True or False?
In a Chi-Square distribution, when the degrees of freedom increase, the test statistic also increases (assuming all other variables are held constant.)
In a T-test for the population mean (standard deviation is unknown), the test statistic is equal to zero if the sample mean is equivalent to the population mean.
I really appreciate any help!
In a Chi-Square distribution, the test statistic is determined by the degrees of freedom. The test statistic does not necessarily increase as the degrees of freedom increase. Instead, the shape of the Chi-Square distribution changes with different degrees of freedom. As the degrees of freedom increase, the distribution becomes less skewed and approaches a normal distribution.
To evaluate whether the test statistic increases as the degrees of freedom increase, you can refer to the Chi-Square table or use statistical software.
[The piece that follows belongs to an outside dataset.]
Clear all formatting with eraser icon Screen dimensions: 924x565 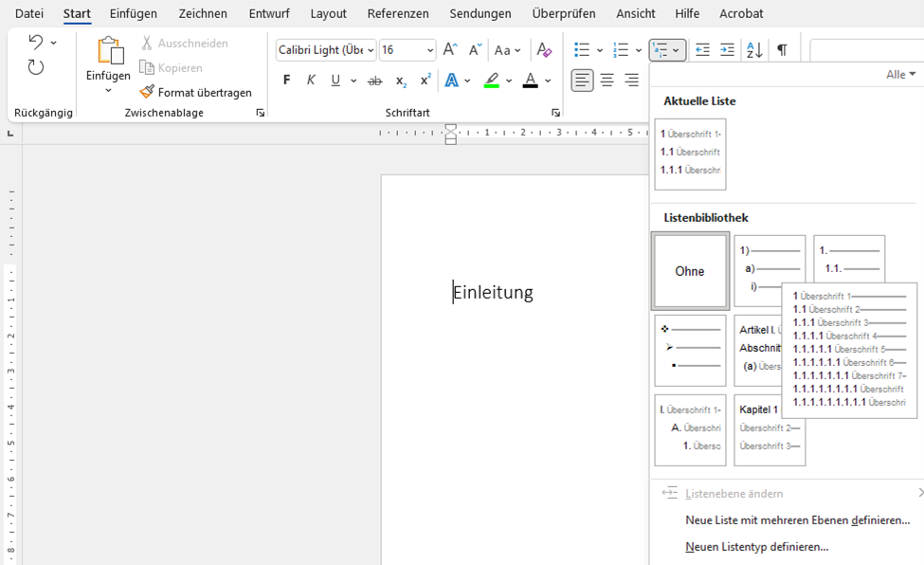coord(544,50)
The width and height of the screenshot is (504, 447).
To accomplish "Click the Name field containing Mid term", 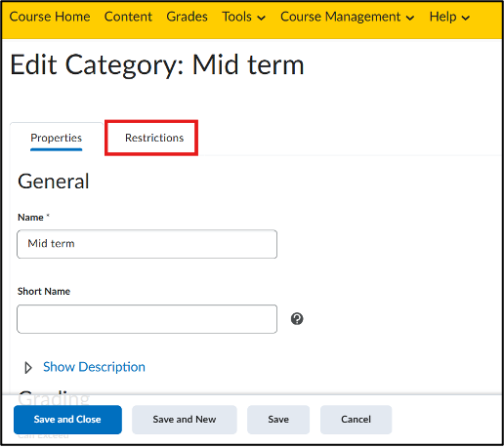I will click(x=147, y=244).
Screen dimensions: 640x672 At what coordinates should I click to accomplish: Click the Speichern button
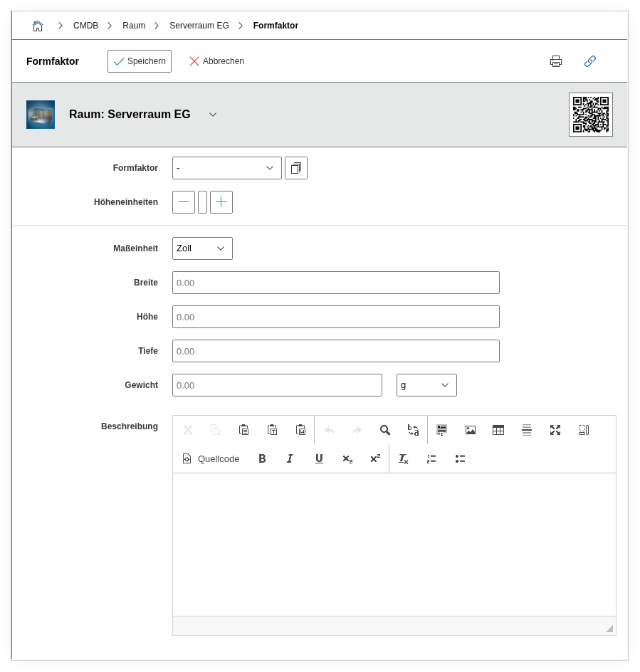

By comparing the critical values for various degrees of freedom, you can determine whether the test statistic increases.
Regarding the second statement, in a T-test for the population mean (when the standard deviation is unknown), the test statistic is not equal to zero when the sample mean is equivalent to the population mean. The T-test calculates the difference between the sample mean and the hypothesized population mean, and compares it to the standard deviation of the sample mean.
The formula for the T-test divides the difference between the sample mean and the hypothesized population mean by the standard error of the sample mean. If the sample mean is equivalent to the population mean, the test statistic will be 0. However, this is not a common scenario in hypothesis testing.
To perform a T-test, you need to have the sample mean, the hypothesized population mean, the sample standard deviation, and the sample size. By plugging these values into the T-test formula, you can calculate the test statistic and compare it to the critical value to make conclusions about the hypothesis.
I hope this explanation helps! Let me know if you have any more questions.